Del Barrio and Alexander Can’t Quite Believe They Get to Make “Star Trek” and Television History

One of the benefits of participating so extensively in the creation of Adira and Gray is that Del Barrio and Alexander get to help shape directly how audiences will perceive non-binary and trans characters — in some cases, for the first time ever. The opportunity is not lost on either of them.

“It’s really scary,” Del Barrio says with a nervous laugh. “If there had been a character like this for me when I was little, it would have changed my life — but having that knowledge, and thinking that maybe this character could be that to some other person, is sort of terrifying. I’ve had to just try to calm myself down and just make the decision that I’m going to make this character’s lived experience with their gender as close to my own as possible. Because I want it to ring truthfully whatever I may be going through, and you know, if my if my process is challenging and messy, then it’s going to be challenging and messy, and that’s fine.”

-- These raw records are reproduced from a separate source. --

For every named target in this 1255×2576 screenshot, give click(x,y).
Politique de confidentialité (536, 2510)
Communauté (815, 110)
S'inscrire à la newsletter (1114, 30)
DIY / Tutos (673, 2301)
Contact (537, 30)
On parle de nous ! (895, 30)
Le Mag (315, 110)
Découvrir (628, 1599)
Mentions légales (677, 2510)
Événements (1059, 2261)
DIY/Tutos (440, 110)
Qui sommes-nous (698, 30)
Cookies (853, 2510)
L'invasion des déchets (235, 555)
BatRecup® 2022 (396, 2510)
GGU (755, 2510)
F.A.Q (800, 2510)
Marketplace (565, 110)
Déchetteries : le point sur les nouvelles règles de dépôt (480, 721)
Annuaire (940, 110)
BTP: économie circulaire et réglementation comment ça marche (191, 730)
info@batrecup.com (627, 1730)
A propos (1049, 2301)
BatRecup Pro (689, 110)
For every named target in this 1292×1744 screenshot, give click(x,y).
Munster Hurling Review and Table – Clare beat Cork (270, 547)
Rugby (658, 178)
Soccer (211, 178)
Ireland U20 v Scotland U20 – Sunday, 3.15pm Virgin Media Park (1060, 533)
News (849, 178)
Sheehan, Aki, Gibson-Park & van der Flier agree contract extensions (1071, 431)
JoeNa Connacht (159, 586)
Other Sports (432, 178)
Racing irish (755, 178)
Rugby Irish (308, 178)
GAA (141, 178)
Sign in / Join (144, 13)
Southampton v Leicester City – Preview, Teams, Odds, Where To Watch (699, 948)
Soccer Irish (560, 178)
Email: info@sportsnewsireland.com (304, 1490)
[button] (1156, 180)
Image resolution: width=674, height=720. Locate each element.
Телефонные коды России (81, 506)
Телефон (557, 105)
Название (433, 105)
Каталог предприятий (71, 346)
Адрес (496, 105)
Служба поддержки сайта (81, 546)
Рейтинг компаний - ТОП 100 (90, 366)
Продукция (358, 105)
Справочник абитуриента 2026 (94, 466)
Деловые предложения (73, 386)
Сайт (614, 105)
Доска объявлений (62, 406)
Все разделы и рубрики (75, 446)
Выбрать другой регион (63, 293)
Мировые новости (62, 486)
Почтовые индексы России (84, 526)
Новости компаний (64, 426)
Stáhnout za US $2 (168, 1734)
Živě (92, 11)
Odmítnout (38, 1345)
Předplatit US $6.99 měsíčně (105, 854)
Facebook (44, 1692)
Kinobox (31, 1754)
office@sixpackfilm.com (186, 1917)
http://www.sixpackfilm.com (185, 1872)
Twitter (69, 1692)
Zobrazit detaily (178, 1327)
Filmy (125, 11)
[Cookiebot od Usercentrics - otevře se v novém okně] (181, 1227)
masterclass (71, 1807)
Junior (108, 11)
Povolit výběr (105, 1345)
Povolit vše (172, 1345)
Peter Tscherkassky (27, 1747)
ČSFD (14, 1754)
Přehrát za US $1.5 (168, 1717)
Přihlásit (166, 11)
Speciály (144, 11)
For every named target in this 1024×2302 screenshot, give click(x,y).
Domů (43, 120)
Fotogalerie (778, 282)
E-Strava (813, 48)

What is particularly gratifying is that because they’re both on the show, neither actor has to shoulder the burden of representing the vast scope of gender identity by themselves. “The fact that it there’s me and Ian — we’re very different people, but we’re together on this screen,” Del Barrio says. “That by itself is crazy and wonderful because you are getting to two types of representation. You are getting shown a spectrum.”

“I think trans joy, trans power, and trans love deserves to be in the mainstream, in the spotlight,” Alexander says. “It brings me so much joy to be able to have such a nuanced, strong and confident, and self-assured character. For all the trans teens out there to finally see themselves represented in a franchise is amazing. That’s going to really, really help so many people.”